*Saved entries:*

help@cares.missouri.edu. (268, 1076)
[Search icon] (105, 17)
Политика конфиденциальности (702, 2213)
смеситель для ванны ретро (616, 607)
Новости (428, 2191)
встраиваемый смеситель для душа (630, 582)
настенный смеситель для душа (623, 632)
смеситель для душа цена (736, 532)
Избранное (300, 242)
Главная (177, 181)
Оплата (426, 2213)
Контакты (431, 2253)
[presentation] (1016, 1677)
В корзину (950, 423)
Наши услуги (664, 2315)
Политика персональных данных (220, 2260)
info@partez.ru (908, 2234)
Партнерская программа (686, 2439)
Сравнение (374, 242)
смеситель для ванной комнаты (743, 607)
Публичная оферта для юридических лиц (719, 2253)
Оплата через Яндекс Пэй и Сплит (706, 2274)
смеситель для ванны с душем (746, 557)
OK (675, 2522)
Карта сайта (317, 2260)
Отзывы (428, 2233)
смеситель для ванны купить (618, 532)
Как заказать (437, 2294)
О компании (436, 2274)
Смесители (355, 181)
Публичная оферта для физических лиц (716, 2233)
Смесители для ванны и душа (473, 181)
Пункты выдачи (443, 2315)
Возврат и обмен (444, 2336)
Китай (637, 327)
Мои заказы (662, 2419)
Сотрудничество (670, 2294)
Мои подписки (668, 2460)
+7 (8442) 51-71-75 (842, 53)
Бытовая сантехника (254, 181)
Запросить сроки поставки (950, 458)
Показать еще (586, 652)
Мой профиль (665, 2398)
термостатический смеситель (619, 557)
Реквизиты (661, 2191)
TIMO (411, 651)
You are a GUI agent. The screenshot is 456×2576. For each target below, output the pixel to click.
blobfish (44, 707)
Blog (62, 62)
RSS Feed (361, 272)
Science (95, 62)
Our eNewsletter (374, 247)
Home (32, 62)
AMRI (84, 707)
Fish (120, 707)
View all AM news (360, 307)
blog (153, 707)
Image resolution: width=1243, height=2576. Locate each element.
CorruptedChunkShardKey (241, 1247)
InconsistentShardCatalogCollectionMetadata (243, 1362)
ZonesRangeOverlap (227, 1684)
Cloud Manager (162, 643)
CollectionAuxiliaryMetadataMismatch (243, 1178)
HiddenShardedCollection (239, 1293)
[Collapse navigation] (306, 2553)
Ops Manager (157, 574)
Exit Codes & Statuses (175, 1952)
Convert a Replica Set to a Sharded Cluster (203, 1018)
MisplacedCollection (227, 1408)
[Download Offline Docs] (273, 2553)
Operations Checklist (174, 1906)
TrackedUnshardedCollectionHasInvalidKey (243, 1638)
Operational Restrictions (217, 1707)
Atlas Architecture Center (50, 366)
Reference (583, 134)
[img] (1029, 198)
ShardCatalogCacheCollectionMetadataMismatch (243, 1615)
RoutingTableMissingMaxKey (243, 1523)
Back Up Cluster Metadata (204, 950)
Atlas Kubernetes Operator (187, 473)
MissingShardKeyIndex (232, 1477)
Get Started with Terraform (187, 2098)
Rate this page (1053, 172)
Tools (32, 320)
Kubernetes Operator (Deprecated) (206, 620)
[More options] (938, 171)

*EXERCISE:*
What you need to do is retype all the entries exactly as written.

*RESPONSE:*
help@cares.missouri.edu. (268, 1076)
[Search icon] (105, 17)
Политика конфиденциальности (702, 2213)
смеситель для ванны ретро (616, 607)
Новости (428, 2191)
встраиваемый смеситель для душа (630, 582)
настенный смеситель для душа (623, 632)
смеситель для душа цена (736, 532)
Избранное (300, 242)
Главная (177, 181)
Оплата (426, 2213)
Контакты (431, 2253)
[presentation] (1016, 1677)
В корзину (950, 423)
Наши услуги (664, 2315)
Политика персональных данных (220, 2260)
info@partez.ru (908, 2234)
Партнерская программа (686, 2439)
Сравнение (374, 242)
смеситель для ванной комнаты (743, 607)
Публичная оферта для юридических лиц (719, 2253)
Оплата через Яндекс Пэй и Сплит (706, 2274)
смеситель для ванны с душем (746, 557)
OK (675, 2522)
Карта сайта (317, 2260)
Отзывы (428, 2233)
смеситель для ванны купить (618, 532)
Как заказать (437, 2294)
О компании (436, 2274)
Смесители (355, 181)
Публичная оферта для физических лиц (716, 2233)
Смесители для ванны и душа (473, 181)
Пункты выдачи (443, 2315)
Возврат и обмен (444, 2336)
Китай (637, 327)
Мои заказы (662, 2419)
Сотрудничество (670, 2294)
Мои подписки (668, 2460)
+7 (8442) 51-71-75 (842, 53)
Бытовая сантехника (254, 181)
Запросить сроки поставки (950, 458)
Показать еще (586, 652)
Мой профиль (665, 2398)
термостатический смеситель (619, 557)
Реквизиты (661, 2191)
TIMO (411, 651)
You are a GUI agent. The screenshot is 456×2576. For each target below, output the pixel to click.
blobfish (44, 707)
Blog (62, 62)
RSS Feed (361, 272)
Science (95, 62)
Our eNewsletter (374, 247)
Home (32, 62)
AMRI (84, 707)
Fish (120, 707)
View all AM news (360, 307)
blog (153, 707)
Image resolution: width=1243, height=2576. Locate each element.
CorruptedChunkShardKey (241, 1247)
InconsistentShardCatalogCollectionMetadata (243, 1362)
ZonesRangeOverlap (227, 1684)
Cloud Manager (162, 643)
CollectionAuxiliaryMetadataMismatch (243, 1178)
HiddenShardedCollection (239, 1293)
[Collapse navigation] (306, 2553)
Ops Manager (157, 574)
Exit Codes & Statuses (175, 1952)
Convert a Replica Set to a Sharded Cluster (203, 1018)
MisplacedCollection (227, 1408)
[Download Offline Docs] (273, 2553)
Operations Checklist (174, 1906)
TrackedUnshardedCollectionHasInvalidKey (243, 1638)
Operational Restrictions (217, 1707)
Atlas Architecture Center (50, 366)
Reference (583, 134)
[img] (1029, 198)
ShardCatalogCacheCollectionMetadataMismatch (243, 1615)
RoutingTableMissingMaxKey (243, 1523)
Back Up Cluster Metadata (204, 950)
Atlas Kubernetes Operator (187, 473)
MissingShardKeyIndex (232, 1477)
Get Started with Terraform (187, 2098)
Rate this page (1053, 172)
Tools (32, 320)
Kubernetes Operator (Deprecated) (206, 620)
[More options] (938, 171)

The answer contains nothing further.